_AUFGABEN_:
1. Geben Sie den Absatz des Textes über die VHS Stuttgart, der mit „Diesmal habe ich vorher“ beginnt, in kürzerer Form wieder und behalten Sie dabei seine wesentlichen Fakten bei.
2. Bearbeiten Sie im Text über die VHS Stuttgart den Abschnitt, der mit den Worten „Diesmal habe ich“ beginnt und mit „Schnappschüsse gemacht habe.“ endet, und ersetzen Sie darin „Künstler“ durch „Photographen“.
3. Prüfen Sie, ob die folgenden Aussagen mit dem Text über die VHS Stuttgart übereinstimmen. Antworten Sie jeweils mit Ja oder Nein und zitieren Sie die entscheidenden Worte des Textes.
(a) Die VHS am Rotebühlplatz wird wegen der Kurse besucht.
(b) Das Photographierverbot ist in der Hausordnung festgelegt.
(c) Am Sonntagmorgen war das Licht für Photos günstig.

Ich bin öfter mal in der VHS Stuttgart am Rotebühlplatz. Nicht wegen der Kurse, sondern mal wegen Jazz, mal wegen der guten Photographie-Ausstellungen dort. Die Ausstellung der ausgewählten Serien zum Architekturphotographie-Preis gegen Ende des Jahres könnte ich fast schon fest in meinen Kalender schreiben. 2019 und 2021 habe ich auch hier schon davon berichtet. Leider werde ich jedes Mal angegangen, wenn ich dort photographierte. Die Wachmänner können nichts dafür. Das steht so in der Hausordnung.

Diesmal habe ich vorher höflich nachgefragt, ob ich die neue Ausstellung photographieren dürfe und ein wenig darüber gemeckert, dass man im Haus nicht photographieren darf. Eine freundliche Dame hat dann angeboten den Künstler zu fragen (das hätte ich auch selbst machen können, da ich ihn ja vom homepage-Projekt kenne) und mir ein paar Tage später grünes Licht gegeben. An dem Sonntagmorgen war das Licht aber so ungünstig und die Spiegelungen so stark, dass ich nur ein paar Schnappschüsse gemacht habe.

_BEREITGESTELLTE DATEN_:
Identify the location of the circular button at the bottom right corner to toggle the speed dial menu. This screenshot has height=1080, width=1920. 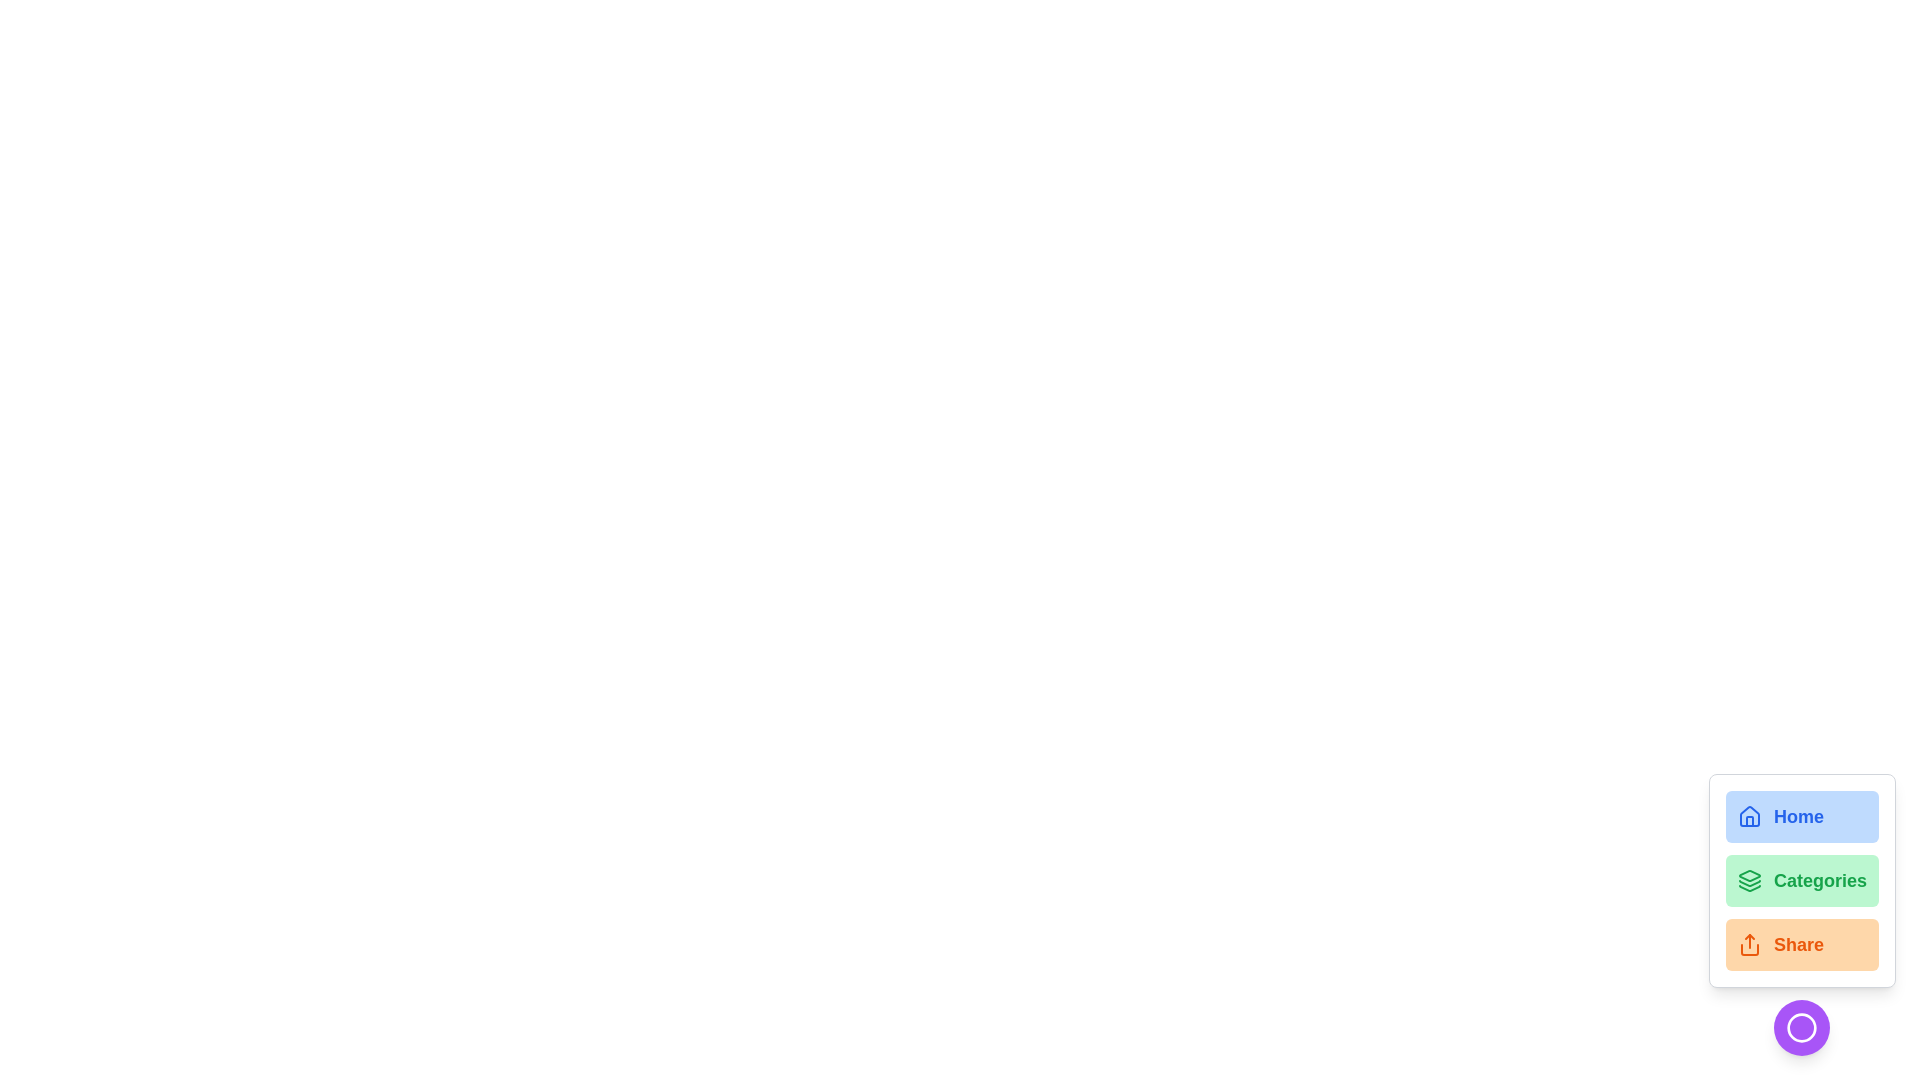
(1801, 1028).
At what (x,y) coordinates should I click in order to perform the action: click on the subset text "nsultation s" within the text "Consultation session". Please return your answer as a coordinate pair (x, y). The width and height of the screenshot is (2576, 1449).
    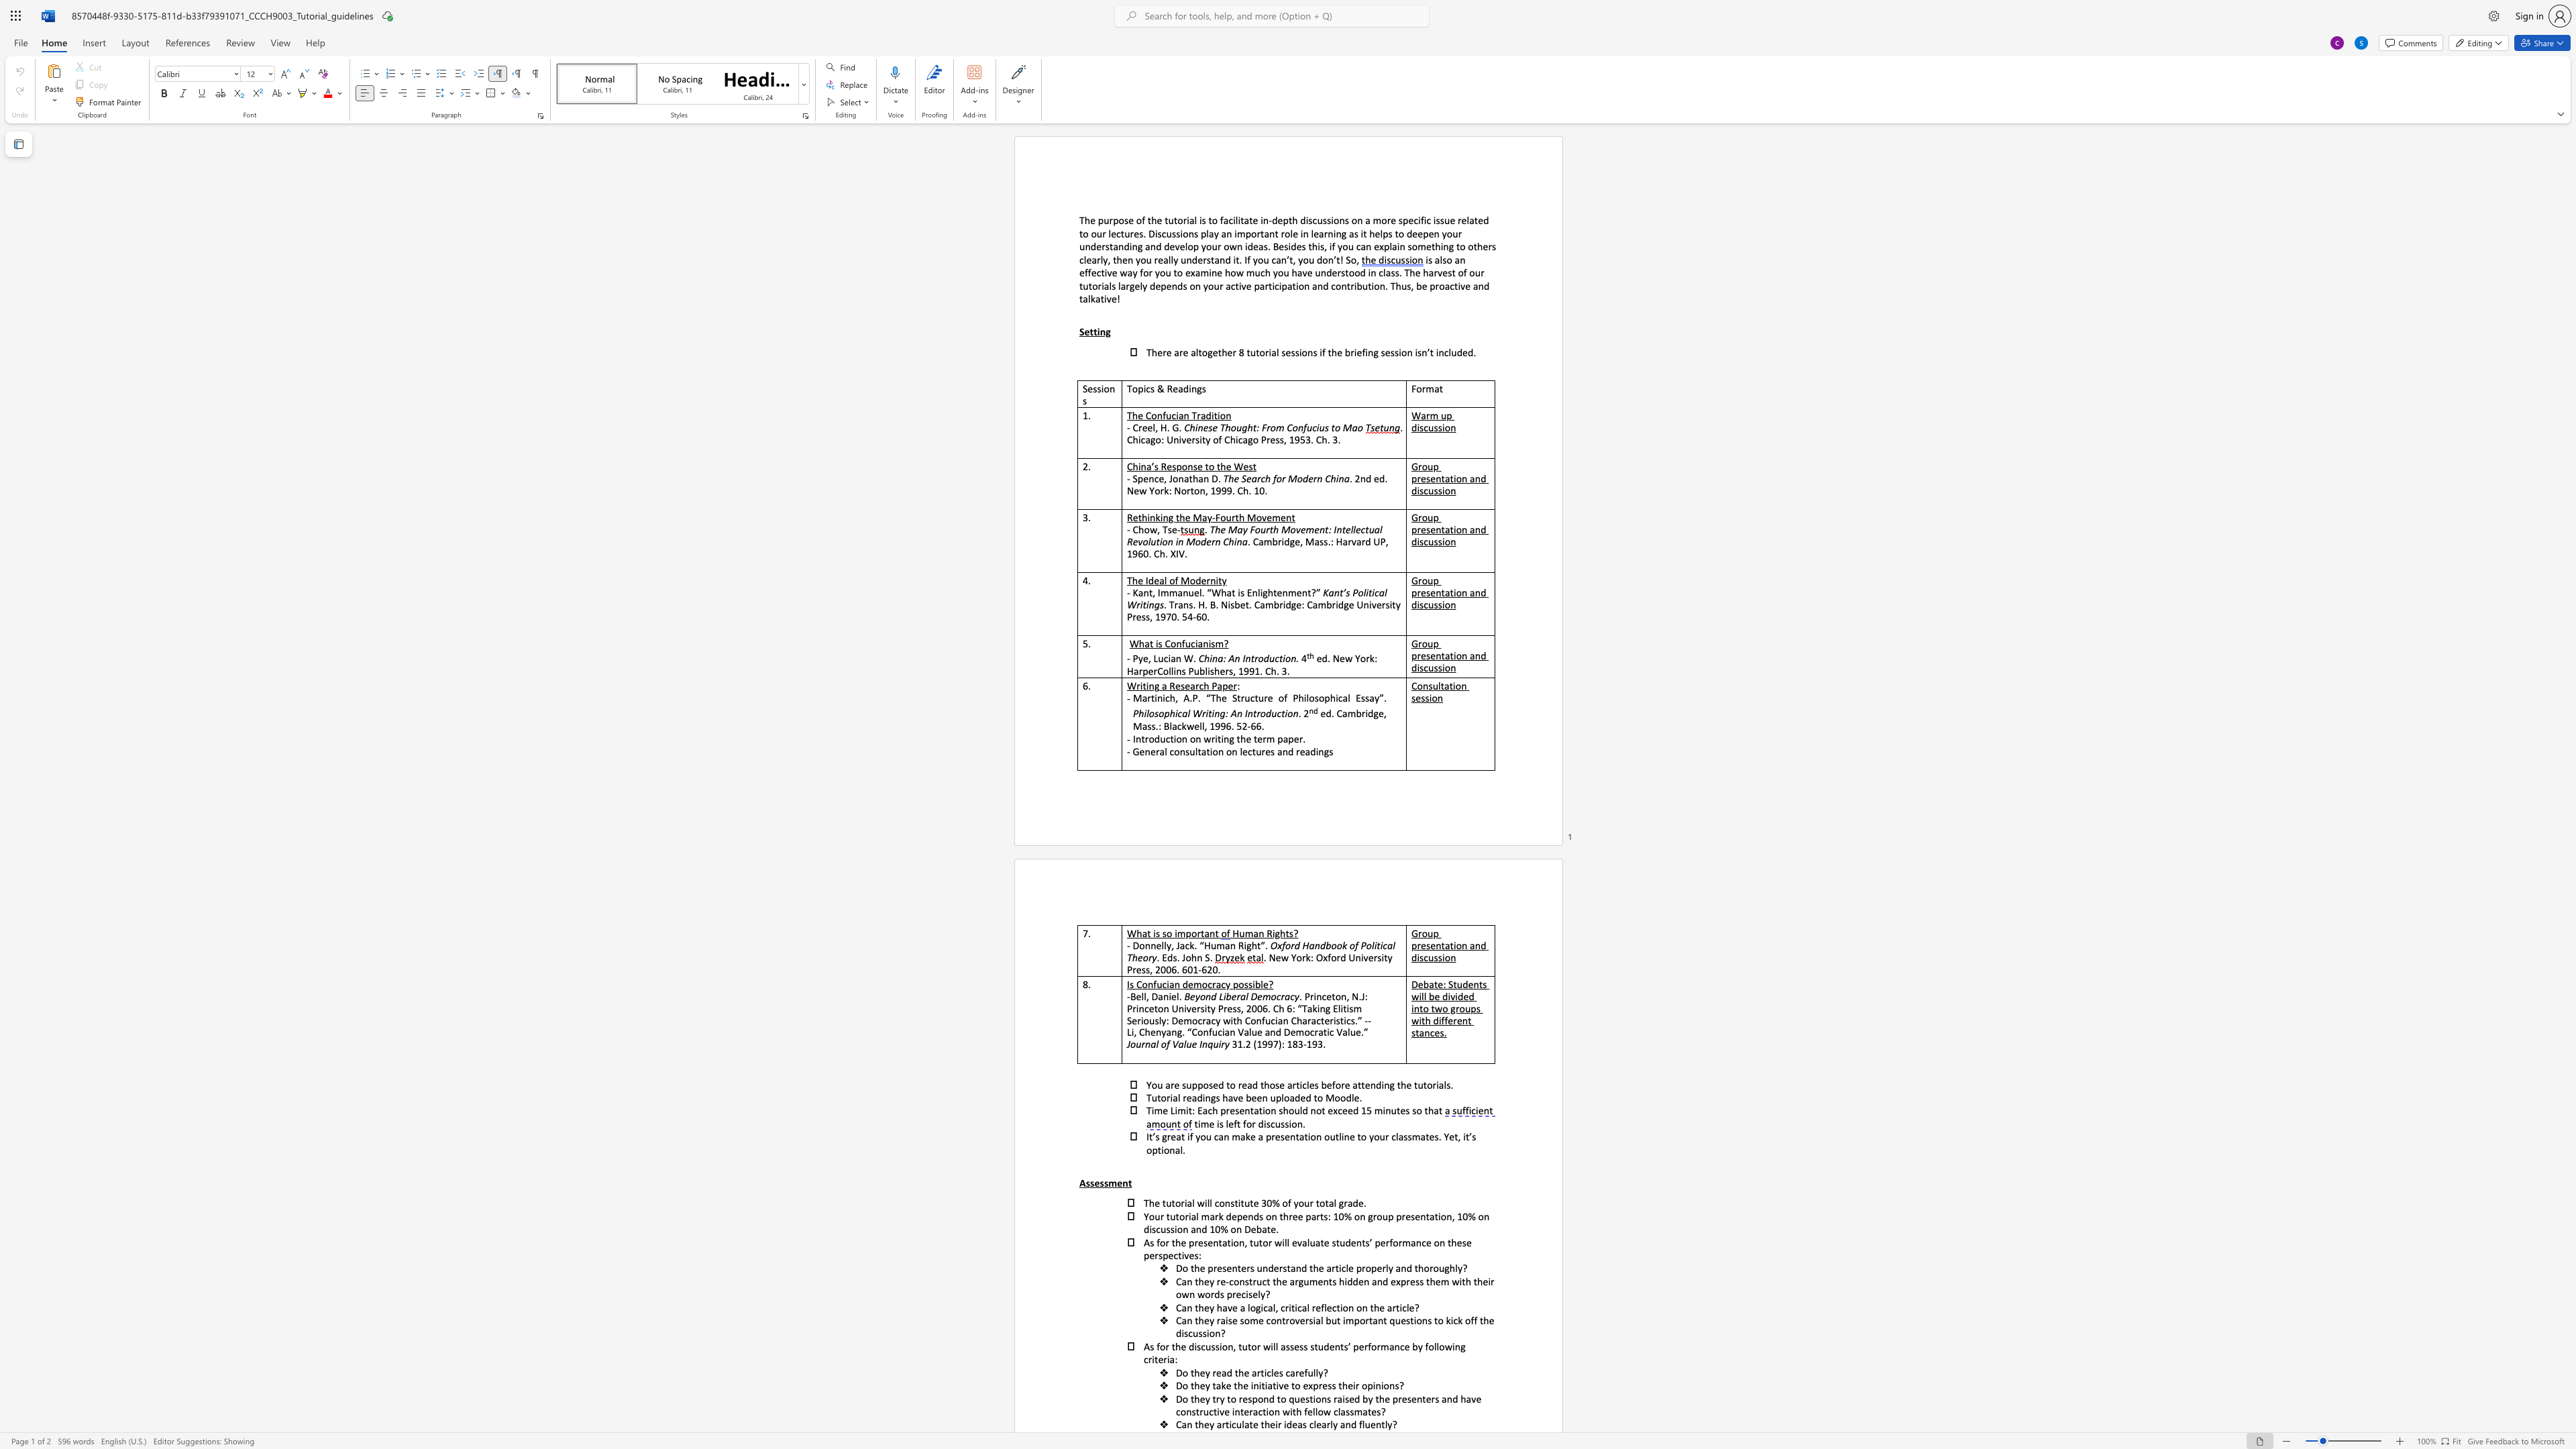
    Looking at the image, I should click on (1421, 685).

_LÖSUNGEN_:
1. Diesmal fragte ich vorab höflich, ob ich die neue Ausstellung photographieren dürfe, und beschwerte mich über das Photographierverbot im Haus. Eine freundliche Dame bot an, den Künstler zu fragen, den ich vom homepage-Projekt kenne. Einige Tage später gab sie mir grünes Licht. Am Sonntagmorgen waren das Licht jedoch so ungünstig und die Spiegelungen so stark, dass ich nur ein paar Schnappschüsse machte.

2.
Diesmal habe ich vorher höflich nachgefragt, ob ich die neue Ausstellung photographieren dürfe und ein wenig darüber gemeckert, dass man im Haus nicht photographieren darf. Eine freundliche Dame hat dann angeboten den Photographen zu fragen (das hätte ich auch selbst machen können, da ich ihn ja vom homepage-Projekt kenne) und mir ein paar Tage später grünes Licht gegeben. An dem Sonntagmorgen war das Licht aber so ungünstig und die Spiegelungen so stark, dass ich nur ein paar Schnappschüsse gemacht habe.

3.
(a) Nein: „Nicht wegen der Kurse“
(b) Ja: „Das steht so in der Hausordnung.“
(c) Nein: „An dem Sonntagmorgen war das Licht aber so ungünstig“